Evolutionary baggage is the part of the genome of a population that was advantageous in past individuals but is disadvantageous under the pressures exerted by natural selection today.[1]
Genes that may have been advantageous in the past may be critically unfit for individuals in today's environment. Natural selection is not a perfect process; if an organism is “fit enough” to survive a particular environment and reproduce, its genes are passed on to the next generation.[2] Some of these genes may increase an organism's fitness while some may even be slightly disadvantageous. This seeming paradox is the origin of evolutionary baggage, which is the collectively inherited traits that evolved in a different environment from the present.[2]
As a recessive gene, Sickle-cell disease is only present if homozygous, with no dominant gene to beat them out. Sickle-cell disease, originating in people living in tropical areas where malaria is prevalent, is a hereditary blood disorder characterized by rigid, sickle-shaped red blood cells. The unusual shape and rigidity of these altered red blood cells reduces a cell's ability to effectively travel with regular blood flow, occasionally blocking veins and preventing proper blood flow. Life expectancy is shortened for people with sickle-cell disease, though modern medicine has significantly lengthened the life expectancy of someone with this disease. As detrimental the effects of sickle-cell disease seem, it also offers an unforeseen benefit; humans with the sickle-cell gene show less severe symptoms when infected with malaria, as the abnormal shape of blood cells caused by the disease hinder the malaria parasite's ability to invade and replicate within these cells.[3] It is possible to have the sickle-cell allele, but not have the disease, for example if heterozygous.
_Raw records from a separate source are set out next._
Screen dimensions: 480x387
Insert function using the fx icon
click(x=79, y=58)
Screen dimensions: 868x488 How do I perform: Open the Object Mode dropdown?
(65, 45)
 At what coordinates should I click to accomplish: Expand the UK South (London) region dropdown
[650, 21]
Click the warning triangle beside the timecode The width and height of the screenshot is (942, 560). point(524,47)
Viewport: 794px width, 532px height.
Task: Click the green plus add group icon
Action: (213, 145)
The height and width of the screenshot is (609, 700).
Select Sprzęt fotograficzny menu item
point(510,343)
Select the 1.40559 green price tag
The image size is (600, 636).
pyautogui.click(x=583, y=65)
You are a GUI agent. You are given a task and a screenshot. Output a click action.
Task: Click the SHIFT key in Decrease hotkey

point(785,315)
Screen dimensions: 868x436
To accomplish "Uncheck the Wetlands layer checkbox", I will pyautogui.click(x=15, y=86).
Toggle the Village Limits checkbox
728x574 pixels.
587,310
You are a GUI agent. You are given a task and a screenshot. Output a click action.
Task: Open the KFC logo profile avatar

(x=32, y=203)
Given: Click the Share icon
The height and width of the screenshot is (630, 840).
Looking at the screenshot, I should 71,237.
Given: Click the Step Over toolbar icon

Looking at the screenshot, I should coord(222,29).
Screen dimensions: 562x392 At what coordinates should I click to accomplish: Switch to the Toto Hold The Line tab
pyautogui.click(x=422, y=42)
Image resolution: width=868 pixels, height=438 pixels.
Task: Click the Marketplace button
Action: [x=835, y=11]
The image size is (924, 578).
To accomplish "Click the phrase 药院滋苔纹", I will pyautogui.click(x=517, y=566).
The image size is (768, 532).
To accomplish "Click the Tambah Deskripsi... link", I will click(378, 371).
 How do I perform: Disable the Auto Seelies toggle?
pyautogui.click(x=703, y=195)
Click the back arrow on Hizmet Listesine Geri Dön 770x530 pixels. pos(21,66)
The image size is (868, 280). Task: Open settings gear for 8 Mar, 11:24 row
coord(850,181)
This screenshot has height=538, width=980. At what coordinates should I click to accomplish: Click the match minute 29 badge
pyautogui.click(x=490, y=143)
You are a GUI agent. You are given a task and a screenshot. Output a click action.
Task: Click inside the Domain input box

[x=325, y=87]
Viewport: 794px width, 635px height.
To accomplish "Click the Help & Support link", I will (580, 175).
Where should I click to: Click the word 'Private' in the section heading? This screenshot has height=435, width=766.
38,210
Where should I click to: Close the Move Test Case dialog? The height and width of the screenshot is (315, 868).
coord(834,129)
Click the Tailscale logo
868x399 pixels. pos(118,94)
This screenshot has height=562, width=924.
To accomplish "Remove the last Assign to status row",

Malaria, a mosquito-borne infectious disease of humans and other animals, is a potentially deadly disease that causes fever, fatigue, nausea, muscular pain, coughing, and, in extreme cases, coma and death. Malaria is caused by parasitic protozoans transferred through mosquito saliva into a person's circulatory system, where they travel to the liver to mature. There were an estimated 219 million documented cases of malaria in 2010 according to the World Health Organization.[4]
The correlation between sickle-cell disease and malaria is a double-edged sword. Having a sickle-cell allele does limit the life expectancy of a person, however, the presence of sickle-cell genes reduces the detrimental effects of malaria should it be contracted. Natural selection allowed for the spreading of the sickle-cell gene in areas of high numbers of mosquitoes carrying malaria; those that weren't as susceptible to malaria were much more likely to live than those that were. Because malaria is not as prevalent as it once was, the benefits of sickle-cell have since eroded, leaving behind the detrimental effects of the disease.